*DATA IN THIS EXERCISE*.
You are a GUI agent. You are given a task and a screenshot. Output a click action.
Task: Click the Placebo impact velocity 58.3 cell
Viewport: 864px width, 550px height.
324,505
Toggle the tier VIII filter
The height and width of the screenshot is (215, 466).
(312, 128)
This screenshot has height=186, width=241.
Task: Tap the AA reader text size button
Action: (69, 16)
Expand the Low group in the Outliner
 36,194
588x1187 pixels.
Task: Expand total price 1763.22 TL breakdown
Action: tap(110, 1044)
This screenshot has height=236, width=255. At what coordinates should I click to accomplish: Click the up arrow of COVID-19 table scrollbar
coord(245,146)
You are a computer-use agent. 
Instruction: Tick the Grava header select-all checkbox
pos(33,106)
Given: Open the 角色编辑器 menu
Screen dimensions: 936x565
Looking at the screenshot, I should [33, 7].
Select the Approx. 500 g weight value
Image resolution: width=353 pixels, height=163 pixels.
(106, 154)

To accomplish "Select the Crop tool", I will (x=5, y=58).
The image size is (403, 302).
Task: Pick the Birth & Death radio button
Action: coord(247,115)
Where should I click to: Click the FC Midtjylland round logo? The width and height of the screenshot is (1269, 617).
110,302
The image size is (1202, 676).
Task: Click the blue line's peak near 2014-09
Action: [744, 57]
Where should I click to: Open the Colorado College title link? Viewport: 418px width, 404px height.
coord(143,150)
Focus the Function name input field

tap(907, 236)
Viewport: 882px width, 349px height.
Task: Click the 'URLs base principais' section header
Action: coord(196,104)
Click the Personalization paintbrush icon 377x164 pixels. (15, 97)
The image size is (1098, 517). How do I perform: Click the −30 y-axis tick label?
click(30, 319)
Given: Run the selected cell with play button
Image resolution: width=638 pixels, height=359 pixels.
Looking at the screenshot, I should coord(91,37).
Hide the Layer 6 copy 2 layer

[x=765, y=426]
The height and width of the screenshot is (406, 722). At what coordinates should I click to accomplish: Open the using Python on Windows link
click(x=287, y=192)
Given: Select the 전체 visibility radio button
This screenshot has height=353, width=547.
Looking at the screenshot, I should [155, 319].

*INSTRUCTIONS TO FOLLOW*. Copy the data above in full, exactly as it reads.

*SOLUTION*.
You are a GUI agent. You are given a task and a screenshot. Output a click action.
Task: Click the Placebo impact velocity 58.3 cell
Viewport: 864px width, 550px height.
324,505
Toggle the tier VIII filter
The height and width of the screenshot is (215, 466).
(312, 128)
This screenshot has height=186, width=241.
Task: Tap the AA reader text size button
Action: (69, 16)
Expand the Low group in the Outliner
 36,194
588x1187 pixels.
Task: Expand total price 1763.22 TL breakdown
Action: tap(110, 1044)
This screenshot has height=236, width=255. At what coordinates should I click to accomplish: Click the up arrow of COVID-19 table scrollbar
coord(245,146)
You are a computer-use agent. 
Instruction: Tick the Grava header select-all checkbox
pos(33,106)
Given: Open the 角色编辑器 menu
Screen dimensions: 936x565
Looking at the screenshot, I should [33, 7].
Select the Approx. 500 g weight value
Image resolution: width=353 pixels, height=163 pixels.
(106, 154)

To accomplish "Select the Crop tool", I will (x=5, y=58).
The image size is (403, 302).
Task: Pick the Birth & Death radio button
Action: coord(247,115)
Where should I click to: Click the FC Midtjylland round logo? The width and height of the screenshot is (1269, 617).
110,302
The image size is (1202, 676).
Task: Click the blue line's peak near 2014-09
Action: [744, 57]
Where should I click to: Open the Colorado College title link? Viewport: 418px width, 404px height.
coord(143,150)
Focus the Function name input field

tap(907, 236)
Viewport: 882px width, 349px height.
Task: Click the 'URLs base principais' section header
Action: coord(196,104)
Click the Personalization paintbrush icon 377x164 pixels. (15, 97)
The image size is (1098, 517). How do I perform: Click the −30 y-axis tick label?
click(30, 319)
Given: Run the selected cell with play button
Image resolution: width=638 pixels, height=359 pixels.
Looking at the screenshot, I should coord(91,37).
Hide the Layer 6 copy 2 layer

[x=765, y=426]
The height and width of the screenshot is (406, 722). At what coordinates should I click to accomplish: Open the using Python on Windows link
click(x=287, y=192)
Given: Select the 전체 visibility radio button
This screenshot has height=353, width=547.
Looking at the screenshot, I should [155, 319].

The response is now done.